People who have used cocaine for a long time report a paradoxical-seeming experience: The pleasure they get from taking the drug decreases even as the drug intensifies its hold over their behavior.
A recent NIDA-supported study sheds light on why this might be. Researchers shows that, in mice, a cocaine-induced imbalance in the activity of two key populations of neurons in the reward system persists for a longer period after repeated exposure to the drug. For long-term users, the researchers suggest, this change could both weaken the cocaine “high” and strengthen the compulsion to seek the drug.
A Distorted Ratio
Drs. Congwu Du and Yingtian Pan and colleagues at Stony Brook University in New York and at NIDA injected two groups of mice with a single dose of cocaine (8 milligrams per kilogram of body weight). One group of mice had already been exposed to the drug daily for 2 weeks, and the other, a control group, was receiving the drug for the first time. Using a novel dual-imaging and measurement technique*, the researchers tracked the drug’s impact on activity levels of two populations of medium spiny neurons (MSNs) in the striatum of the two groups of mice.
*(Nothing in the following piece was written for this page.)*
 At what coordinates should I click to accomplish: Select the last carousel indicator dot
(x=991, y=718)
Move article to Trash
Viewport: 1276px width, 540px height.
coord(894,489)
One of two MSN populations observed by the researchers interacts with dopamine via receptors called D1R. When activated by dopamine, striatal D1R MSNs give rise to pleasurable feelings, motivate an animal or a person to repeat the experience that yielded these feelings, and promote the conversion of such motivation into action by stimulation neurons in the brain’s motor cortex. The other MSN population interacts with dopamine via a different receptor, called D2R. When activated, D2R MSNs counter the effects of the D1R MSNs. They attenuate euphoria and drug seeking and inhibit the motor cortex.
In the experiment, Drs. Du and Pan found that immediately after the cocaine injection, D1R MSN activation increased and D2R MSN activated decreased, both in the mice that had been exposed daily to the drug and in those being exposed for the first time. As a result, in both groups, the ratio of D1R MSN to D2R MSN activation shifted sharply in favor of the D1R MSNs and their reward- and motivation-promoting effects.
At 5 to 7 minutes post-injection, however, the D1R to D2R activity ratios diverged between the two groups of mice. In the control mice, D1R activation rapidly fell back to its baseline level, causing the D1R to D2R ratio to also return to near baseline. In the mice that had been exposed daily to cocaine, in contrast, the cocaine-induced D1R activation increased steadily over the entire 30 minutes that the animals were observed. As a result, D1R to D2R rose higher and remained elevated longer in the daily-exposed mice holds in people as well, it could help explain why long-term users of cocaine report less euphoria from taking the drug.
The researchers propose that the drawn-out time course of cocaine-induced D1R to D2R MSN activation following repeated exposure will also enhance an animal’s or a person’s drive to seek the drug. Dr. Pan explains, “Dopamine both activates and inhibits brain circuits, and normally this dual action produces healthy behavioral outcomes. Cocaine upsets this balance. It enhances the D1R MSN signaling that normally puts a brake on those behaviors. In our experiment, we showed that this imbalance is short lived in mice when they are exposed to the drug for the first time, but long lasting in mice that have already been repeatedly exposed.”
More Research is Needed
“The research field had not put much effort into separating how these two dopamine receptor systems are involved in rewiring the brain exposed to chronic cocaine use, or their effects on compulsive intake of the drug,” says Dr. Nora D. Volkow, NIDA Director and a collaborator on the study. “This work highlights the importance of the relative participation of D1R versus D2R signaling.”
Drs. Du and Pan have more work to do to show that their observations account for long-term cocaine users’ reduced enjoyment and increased compulsion to use the drug. As a first step, they plan to examine whether increasing the D1R to D2R MSN activity ratio indeed increases animals’ drug-seeking behavior. This will be very challenging, says Dr. Du, because it will require adapting their imaging technique to monitor MSNs in awake and moving animals. To date, they have used it only with anesthetized and restrained animals.
Another outstanding question is whether long-term cocaine use actually changes the time course of D1R MSN activation in people as it does in mice. Dr. Pan notes that although research has not yet addressed this question, imaging studies conducted in Dr. Volkow’s laboratory have shown that cocaine dampens D2R signaling in people as well as mice. If further investigations confirm the researchers’ hypotheses, says Dr. Volkow, “treatments that strengthen D2R signaling could help people stop using cocaine.”
Source
Park, K.; Volkow, N.D.; Pain, Y.; Du, C. Chronic cocaine use dampens dopamine signaling during cocaine intoxication and unbalances D1 over D2 receptor signaling. The Journal of Neuroscience, 33(40):15827-15836, 2013.
*To achieve their observations, Drs. Du and Pan developed a dual-imaging technique based on a novel microprobe that was used for visualizing individual neurons deep within the brain. The technique enabled them to distinguish the populations of D1R and D2R MSNs, and to track moment-to-moment changes in each one’s calcium levels. Calcium levels directly reflect a neuron’s level of activation.